Dan: I don’t think we did. I think we, as Canadians, got kind of hoodwinked in the ‘90s and early 2000s to believe that there was kind of a social leveling of potential for people to do art and make money off of it. I think that it is worse now than it has been in the last 30 years.

Andrew: That’s horrible news as I put out my debut LP.

Dan: But, on the other hand, what are going to do, not make art? 

Andrew: Obviously, I know you, and you know me, and neither of us are going to stop doing this just because it’s not profitable. We would stop if we literally couldn’t do it anymore. If we were that broke, then we would for sure stop. But until then, we’re definitely going to keep making art and trying to be thoughtful. Because, for me, I don’t really have the choice. This is a way for me to try to be a good person, I find. This is one of my coping strategies for the complicated world surrounding us.

Dan: This is how you interface with the world.

Andrew: For sure. It’s my relationship to it. I’ve met a lot of people through music, and I feel fortunate for that. So, I’m going to continue to do that. And if it’s not music, it’ll be some other art form. If I can’t have a studio anymore, I’ll at least have a notebook and a pen.

Dan: That’s right. And you won’t get sued, hopefully.

Andrew: And I won’t get sued for that. But I don’t know. I think that’s where it’s at. If we can make some money doing it, then, better. That would be great. I think a happy society encourages poets, if you can call what we’re doing poetry.

Dan: Very true. I think a diseased society needs art; a sick and crippled society needs art to survive, psychologically speaking. I don’t think anybody who’s making the art should pat themselves on the back for helping out in a… you can’t contextualize it in a way that is giving you more credit, because it is just art. But also — we’ve talked about this a lot, at the studio — being an artist as a political act.

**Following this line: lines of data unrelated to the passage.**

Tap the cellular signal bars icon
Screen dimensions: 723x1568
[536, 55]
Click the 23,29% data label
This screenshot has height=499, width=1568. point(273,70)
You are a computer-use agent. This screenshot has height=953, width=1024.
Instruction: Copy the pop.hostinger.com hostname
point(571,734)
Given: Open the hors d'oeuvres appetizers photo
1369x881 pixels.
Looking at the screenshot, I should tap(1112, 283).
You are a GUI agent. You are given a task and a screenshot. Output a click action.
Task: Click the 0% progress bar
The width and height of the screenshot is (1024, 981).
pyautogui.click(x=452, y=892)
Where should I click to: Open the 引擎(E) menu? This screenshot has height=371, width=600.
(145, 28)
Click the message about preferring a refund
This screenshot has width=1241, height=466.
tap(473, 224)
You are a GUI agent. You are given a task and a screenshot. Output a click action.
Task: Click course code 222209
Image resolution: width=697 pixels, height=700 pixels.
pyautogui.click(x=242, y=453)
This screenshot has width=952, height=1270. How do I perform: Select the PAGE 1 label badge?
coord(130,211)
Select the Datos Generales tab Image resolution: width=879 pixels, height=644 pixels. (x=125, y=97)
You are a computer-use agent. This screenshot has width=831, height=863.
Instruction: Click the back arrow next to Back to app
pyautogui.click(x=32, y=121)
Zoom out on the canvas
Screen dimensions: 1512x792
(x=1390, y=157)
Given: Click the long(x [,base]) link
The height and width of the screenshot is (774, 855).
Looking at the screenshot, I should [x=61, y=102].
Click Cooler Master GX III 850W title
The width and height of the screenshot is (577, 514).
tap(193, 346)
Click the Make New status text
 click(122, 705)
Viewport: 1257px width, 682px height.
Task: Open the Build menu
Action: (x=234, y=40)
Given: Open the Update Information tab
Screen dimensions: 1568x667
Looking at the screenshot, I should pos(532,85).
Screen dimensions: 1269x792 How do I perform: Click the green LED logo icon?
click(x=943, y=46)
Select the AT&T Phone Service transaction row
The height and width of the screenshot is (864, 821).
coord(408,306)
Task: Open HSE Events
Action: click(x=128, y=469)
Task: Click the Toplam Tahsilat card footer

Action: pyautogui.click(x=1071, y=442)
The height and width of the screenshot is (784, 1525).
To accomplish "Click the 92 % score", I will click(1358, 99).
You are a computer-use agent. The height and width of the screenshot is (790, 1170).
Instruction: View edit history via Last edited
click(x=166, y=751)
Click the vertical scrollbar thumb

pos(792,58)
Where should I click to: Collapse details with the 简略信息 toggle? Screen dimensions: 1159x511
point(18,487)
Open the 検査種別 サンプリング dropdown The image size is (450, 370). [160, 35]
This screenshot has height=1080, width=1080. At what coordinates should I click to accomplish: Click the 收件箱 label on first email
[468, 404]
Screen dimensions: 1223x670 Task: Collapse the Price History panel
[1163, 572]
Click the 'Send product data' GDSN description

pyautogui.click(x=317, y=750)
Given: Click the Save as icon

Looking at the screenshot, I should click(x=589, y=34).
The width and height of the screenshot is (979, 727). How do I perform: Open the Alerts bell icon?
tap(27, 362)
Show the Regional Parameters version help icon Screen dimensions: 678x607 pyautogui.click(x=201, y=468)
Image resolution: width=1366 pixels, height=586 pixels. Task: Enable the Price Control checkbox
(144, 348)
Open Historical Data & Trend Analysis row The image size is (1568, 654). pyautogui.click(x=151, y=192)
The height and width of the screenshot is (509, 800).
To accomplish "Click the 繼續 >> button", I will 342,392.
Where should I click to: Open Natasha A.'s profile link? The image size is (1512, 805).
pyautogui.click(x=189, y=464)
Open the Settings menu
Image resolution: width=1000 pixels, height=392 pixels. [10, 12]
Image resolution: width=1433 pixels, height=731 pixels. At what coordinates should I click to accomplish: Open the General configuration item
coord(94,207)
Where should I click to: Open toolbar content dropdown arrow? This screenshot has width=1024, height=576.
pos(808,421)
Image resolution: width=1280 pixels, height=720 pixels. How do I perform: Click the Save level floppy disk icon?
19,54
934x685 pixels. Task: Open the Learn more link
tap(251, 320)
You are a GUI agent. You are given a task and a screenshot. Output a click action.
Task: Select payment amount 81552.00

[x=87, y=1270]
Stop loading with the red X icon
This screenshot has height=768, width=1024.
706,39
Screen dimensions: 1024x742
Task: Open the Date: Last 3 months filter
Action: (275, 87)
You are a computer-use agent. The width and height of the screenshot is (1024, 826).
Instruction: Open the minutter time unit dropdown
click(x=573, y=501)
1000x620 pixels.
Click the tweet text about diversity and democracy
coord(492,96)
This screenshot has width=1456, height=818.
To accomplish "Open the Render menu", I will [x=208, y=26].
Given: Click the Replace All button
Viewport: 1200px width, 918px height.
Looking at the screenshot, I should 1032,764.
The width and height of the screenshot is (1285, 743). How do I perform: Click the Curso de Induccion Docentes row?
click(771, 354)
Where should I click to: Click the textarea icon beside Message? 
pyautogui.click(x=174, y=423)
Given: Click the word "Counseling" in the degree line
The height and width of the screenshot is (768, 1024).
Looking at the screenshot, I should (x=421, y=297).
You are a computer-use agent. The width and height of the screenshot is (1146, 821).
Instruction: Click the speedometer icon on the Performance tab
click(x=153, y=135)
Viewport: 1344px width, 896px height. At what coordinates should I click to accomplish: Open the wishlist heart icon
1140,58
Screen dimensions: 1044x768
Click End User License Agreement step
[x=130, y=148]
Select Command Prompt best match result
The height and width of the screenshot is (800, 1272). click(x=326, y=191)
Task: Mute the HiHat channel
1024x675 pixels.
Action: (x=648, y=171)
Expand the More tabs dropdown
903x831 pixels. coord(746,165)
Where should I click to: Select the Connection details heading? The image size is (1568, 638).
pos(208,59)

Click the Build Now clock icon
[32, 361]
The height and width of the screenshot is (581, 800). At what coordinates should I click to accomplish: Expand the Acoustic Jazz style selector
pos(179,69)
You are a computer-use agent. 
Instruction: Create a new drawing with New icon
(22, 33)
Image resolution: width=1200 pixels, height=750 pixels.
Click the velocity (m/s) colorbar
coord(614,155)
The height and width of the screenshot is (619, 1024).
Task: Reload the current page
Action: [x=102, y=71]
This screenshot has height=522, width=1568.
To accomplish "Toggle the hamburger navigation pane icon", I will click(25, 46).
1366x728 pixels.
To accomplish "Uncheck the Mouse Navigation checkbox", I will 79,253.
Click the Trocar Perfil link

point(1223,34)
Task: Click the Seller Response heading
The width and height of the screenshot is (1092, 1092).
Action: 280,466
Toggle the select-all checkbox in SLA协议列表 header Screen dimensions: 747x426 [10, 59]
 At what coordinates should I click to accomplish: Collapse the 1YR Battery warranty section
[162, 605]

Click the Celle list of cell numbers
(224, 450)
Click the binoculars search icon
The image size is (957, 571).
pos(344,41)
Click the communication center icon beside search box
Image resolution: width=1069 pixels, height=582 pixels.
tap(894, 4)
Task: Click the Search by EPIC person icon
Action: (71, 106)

The best thing you can do, the biggest change you can make, is to do the kind of shows that you guys put on where, for 45 minutes at a time, everyone in the room feels like they’re experiencing the same event and belongs to something. And then they go home, and maybe they feel a little bit better about living in hell world. Or, it distracts them from hell world for a moment. And then, in the practical sense, you make friends and create lasting human bonds, and you help them out in your community.

Andrew: I don’t know how I would meet people if not for being in the music scene.

Dan: Me neither. I would probably just stay home and play Outerworlds.

Andrew: And Final Fantasy.

Dan: I would just play Final Fantasy VII over and over again.

Legal Vertigo is a Montreal artist who is preparing to release his debut LP, Tragic Future Film Star. Though this is his first release under the name he has become well known in the Montreal scene for his work as a producer, most prominently on Operators‘ well-received 2019 album Radiant Dawn, and has shared the stage with artists like AlvvaysWolf ParadeU.S. GirlsBasia Bulat, Bob Odenkirk, and Operators. Tragic Future Film Star will be released on Dine Alone on November 15.